EXERCISE REQUIREMENTS: Pick out each line in the records that contains the string "heading" and copy it. Case counts.

STORED ROWS:
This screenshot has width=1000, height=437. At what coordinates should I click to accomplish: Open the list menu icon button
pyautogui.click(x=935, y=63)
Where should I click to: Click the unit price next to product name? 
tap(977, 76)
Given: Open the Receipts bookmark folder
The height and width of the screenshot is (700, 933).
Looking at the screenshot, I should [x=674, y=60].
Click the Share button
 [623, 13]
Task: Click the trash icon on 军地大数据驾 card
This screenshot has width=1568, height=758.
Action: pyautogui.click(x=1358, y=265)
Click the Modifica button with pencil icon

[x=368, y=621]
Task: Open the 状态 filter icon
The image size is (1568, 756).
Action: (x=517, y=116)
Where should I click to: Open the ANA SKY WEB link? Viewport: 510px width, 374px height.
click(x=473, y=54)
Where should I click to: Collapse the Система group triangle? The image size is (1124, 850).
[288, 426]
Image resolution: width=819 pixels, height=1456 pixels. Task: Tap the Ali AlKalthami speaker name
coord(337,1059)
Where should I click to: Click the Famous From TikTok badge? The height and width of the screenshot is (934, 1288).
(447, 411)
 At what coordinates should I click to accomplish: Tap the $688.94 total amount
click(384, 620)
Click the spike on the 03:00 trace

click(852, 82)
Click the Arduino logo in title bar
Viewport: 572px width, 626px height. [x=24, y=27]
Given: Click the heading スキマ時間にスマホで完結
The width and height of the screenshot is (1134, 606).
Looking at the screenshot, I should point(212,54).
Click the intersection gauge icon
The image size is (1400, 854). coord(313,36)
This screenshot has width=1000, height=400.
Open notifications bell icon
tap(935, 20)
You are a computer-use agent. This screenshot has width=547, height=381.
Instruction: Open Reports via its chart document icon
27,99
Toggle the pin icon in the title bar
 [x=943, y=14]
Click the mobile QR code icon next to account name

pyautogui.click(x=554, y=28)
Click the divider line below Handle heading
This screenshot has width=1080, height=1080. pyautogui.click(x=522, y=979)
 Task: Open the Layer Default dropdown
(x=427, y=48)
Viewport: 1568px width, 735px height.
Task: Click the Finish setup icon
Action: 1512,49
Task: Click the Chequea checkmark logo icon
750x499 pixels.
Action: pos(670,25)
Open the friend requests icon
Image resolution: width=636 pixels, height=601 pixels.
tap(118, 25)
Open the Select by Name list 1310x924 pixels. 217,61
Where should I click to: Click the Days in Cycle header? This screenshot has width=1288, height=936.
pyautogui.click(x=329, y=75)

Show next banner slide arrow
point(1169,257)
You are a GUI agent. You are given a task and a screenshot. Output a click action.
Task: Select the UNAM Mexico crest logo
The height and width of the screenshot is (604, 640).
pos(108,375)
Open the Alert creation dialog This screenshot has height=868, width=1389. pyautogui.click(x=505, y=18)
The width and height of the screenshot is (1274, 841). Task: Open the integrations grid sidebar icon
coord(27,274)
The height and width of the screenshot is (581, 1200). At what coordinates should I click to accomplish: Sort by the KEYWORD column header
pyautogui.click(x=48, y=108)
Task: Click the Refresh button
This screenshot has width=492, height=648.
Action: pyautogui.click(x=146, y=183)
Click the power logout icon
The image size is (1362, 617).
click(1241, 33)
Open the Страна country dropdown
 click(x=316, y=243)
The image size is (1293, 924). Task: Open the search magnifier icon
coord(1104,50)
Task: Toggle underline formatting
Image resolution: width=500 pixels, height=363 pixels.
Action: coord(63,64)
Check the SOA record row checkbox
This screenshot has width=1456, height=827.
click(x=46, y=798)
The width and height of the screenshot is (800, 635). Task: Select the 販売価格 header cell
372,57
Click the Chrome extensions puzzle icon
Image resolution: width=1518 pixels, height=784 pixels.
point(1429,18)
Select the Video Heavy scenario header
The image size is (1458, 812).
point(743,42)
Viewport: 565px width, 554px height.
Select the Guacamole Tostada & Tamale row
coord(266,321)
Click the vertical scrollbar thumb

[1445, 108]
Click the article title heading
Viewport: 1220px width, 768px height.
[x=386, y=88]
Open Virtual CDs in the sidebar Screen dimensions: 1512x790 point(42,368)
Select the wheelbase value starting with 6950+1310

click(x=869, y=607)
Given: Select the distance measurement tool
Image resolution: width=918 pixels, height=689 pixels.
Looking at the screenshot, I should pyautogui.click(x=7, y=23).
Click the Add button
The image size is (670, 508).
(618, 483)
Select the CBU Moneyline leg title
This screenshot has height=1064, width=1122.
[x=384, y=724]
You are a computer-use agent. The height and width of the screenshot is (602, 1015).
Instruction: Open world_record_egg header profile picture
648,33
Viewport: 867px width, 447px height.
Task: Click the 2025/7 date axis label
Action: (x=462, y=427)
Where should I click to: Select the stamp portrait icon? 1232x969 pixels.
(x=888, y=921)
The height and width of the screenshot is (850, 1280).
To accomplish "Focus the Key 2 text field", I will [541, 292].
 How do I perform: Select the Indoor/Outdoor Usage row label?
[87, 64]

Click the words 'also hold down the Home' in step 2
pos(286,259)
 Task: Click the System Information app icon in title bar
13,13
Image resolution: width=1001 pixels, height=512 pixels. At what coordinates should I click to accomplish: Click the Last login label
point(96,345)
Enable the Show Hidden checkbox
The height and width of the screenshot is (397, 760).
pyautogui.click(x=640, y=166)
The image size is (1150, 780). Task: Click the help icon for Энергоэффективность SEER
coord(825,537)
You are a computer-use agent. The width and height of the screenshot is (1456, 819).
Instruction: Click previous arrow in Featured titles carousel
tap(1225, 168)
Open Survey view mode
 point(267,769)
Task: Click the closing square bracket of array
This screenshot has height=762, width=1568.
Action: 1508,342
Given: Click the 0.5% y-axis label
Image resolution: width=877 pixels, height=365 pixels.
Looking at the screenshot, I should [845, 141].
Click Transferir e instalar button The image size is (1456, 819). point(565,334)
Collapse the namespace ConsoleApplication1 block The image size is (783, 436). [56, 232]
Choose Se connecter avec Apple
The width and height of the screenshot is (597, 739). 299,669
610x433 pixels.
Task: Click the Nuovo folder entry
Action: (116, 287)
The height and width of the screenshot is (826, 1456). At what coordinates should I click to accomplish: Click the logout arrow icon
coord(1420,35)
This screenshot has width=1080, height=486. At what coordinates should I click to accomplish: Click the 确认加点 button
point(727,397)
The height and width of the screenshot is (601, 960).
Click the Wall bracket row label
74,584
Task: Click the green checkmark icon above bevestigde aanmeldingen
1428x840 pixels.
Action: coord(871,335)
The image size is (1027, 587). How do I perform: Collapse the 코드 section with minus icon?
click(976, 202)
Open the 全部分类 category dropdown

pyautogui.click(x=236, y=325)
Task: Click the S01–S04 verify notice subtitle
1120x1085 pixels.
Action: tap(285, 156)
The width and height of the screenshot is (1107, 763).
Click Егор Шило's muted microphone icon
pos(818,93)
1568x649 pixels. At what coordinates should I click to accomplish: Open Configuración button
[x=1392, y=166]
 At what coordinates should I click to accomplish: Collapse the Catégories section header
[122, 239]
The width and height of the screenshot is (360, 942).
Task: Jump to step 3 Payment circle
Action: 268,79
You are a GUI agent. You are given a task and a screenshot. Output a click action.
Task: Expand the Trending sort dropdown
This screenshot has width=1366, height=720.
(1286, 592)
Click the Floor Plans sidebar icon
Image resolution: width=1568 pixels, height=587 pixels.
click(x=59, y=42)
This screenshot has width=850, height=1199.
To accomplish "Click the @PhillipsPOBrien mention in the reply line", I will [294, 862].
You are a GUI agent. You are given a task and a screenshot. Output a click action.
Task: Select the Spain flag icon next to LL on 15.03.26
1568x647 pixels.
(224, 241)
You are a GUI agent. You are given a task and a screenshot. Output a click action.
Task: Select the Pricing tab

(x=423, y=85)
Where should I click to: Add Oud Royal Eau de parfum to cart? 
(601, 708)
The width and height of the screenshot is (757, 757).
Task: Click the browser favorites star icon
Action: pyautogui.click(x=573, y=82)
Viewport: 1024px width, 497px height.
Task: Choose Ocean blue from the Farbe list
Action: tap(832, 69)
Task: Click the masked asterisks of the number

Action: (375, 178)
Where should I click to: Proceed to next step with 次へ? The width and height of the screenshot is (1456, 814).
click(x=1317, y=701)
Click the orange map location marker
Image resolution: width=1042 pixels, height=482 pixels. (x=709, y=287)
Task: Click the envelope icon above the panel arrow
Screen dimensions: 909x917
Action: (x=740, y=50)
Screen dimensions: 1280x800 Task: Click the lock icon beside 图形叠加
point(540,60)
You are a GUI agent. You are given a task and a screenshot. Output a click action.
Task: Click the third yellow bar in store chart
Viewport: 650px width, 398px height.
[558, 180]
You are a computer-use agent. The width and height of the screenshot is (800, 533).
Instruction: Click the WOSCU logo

THE RESULT:
Given: Click the heading スキマ時間にスマホで完結
Click the divider line below Handle heading
Click the article title heading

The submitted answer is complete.